**EXTRACTED ENTRIES:**

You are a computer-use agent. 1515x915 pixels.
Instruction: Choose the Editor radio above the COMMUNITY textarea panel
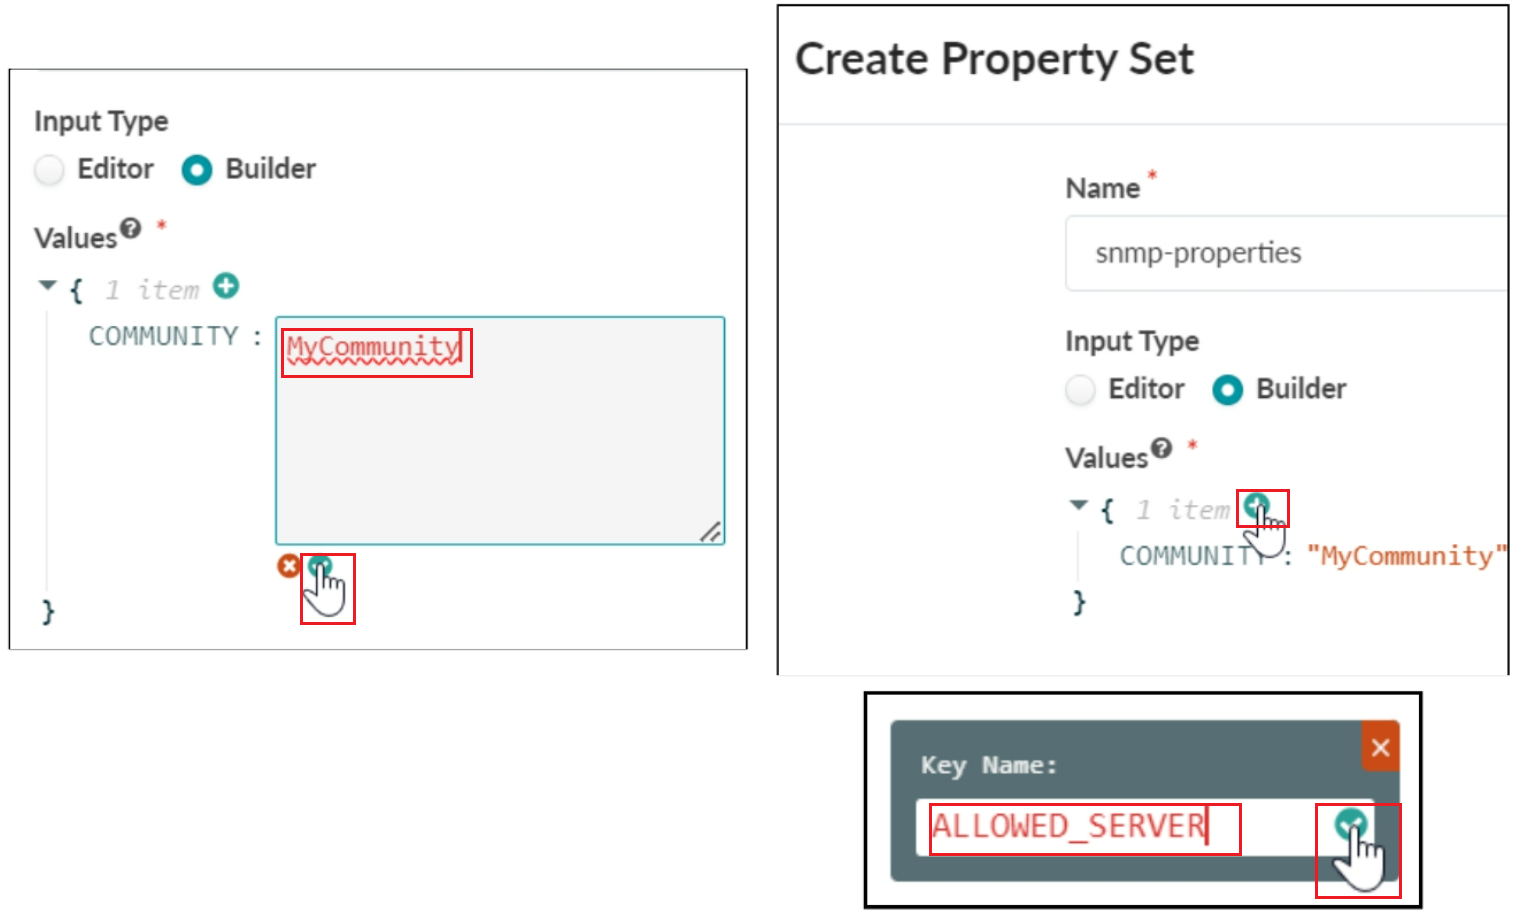pyautogui.click(x=50, y=169)
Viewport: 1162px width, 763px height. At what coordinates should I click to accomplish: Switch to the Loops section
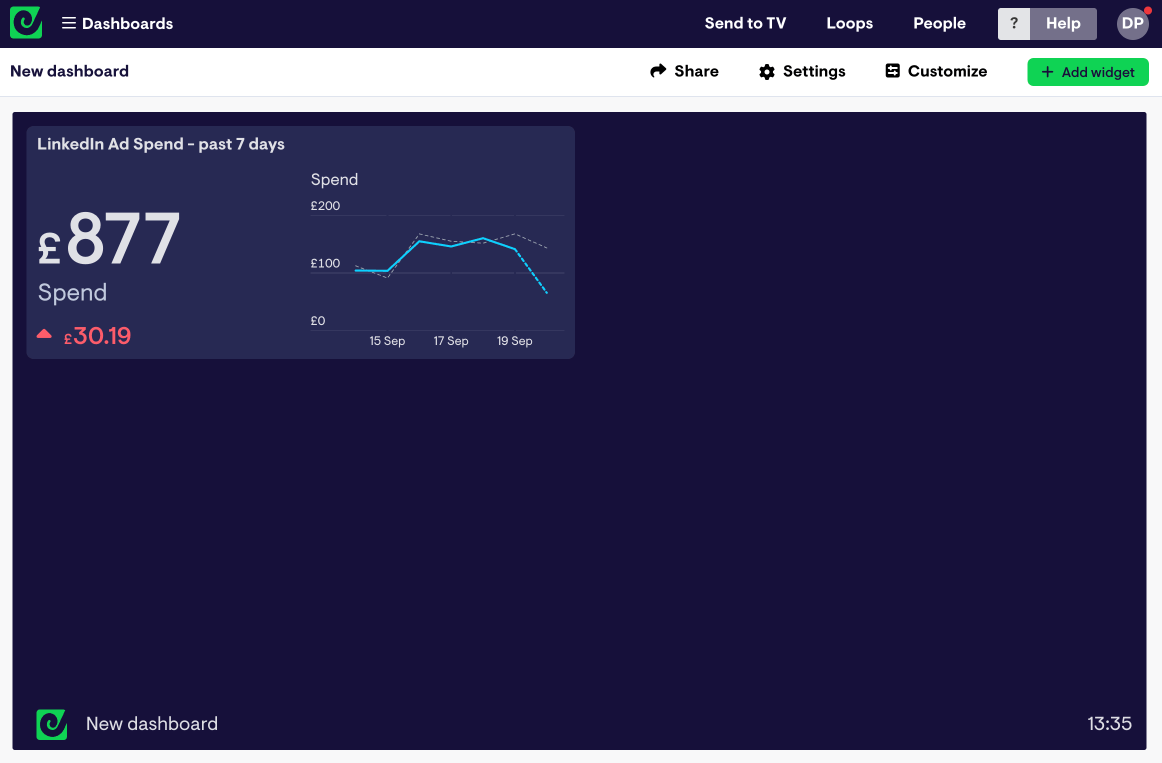point(849,23)
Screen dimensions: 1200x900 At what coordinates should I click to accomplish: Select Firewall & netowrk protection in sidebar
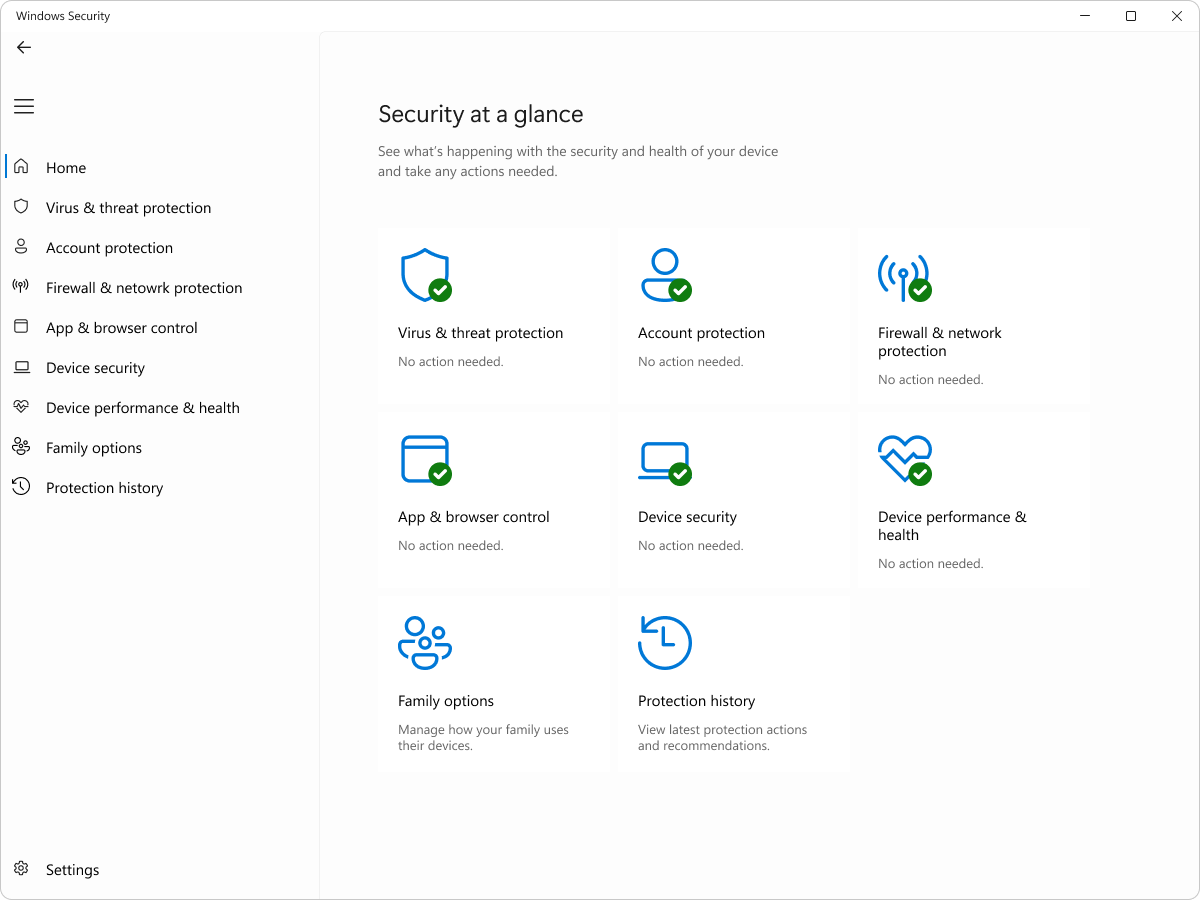coord(144,287)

**TASK STATEMENT:** Rewrite all of the records above, substituting "location" for every occurrence of "coordinates" and leaving everything else unchanged. Omit the pictures from your answer.

**REPLY TO THE EXERCISE:**
You are a computer-use agent. 1515x915 pixels.
Instruction: Choose the Editor radio above the COMMUNITY textarea panel
pyautogui.click(x=50, y=169)
Viewport: 1162px width, 763px height. At what location should I click to accomplish: Switch to the Loops section
point(849,23)
Screen dimensions: 1200x900 At what location should I click to accomplish: Select Firewall & netowrk protection in sidebar
coord(144,287)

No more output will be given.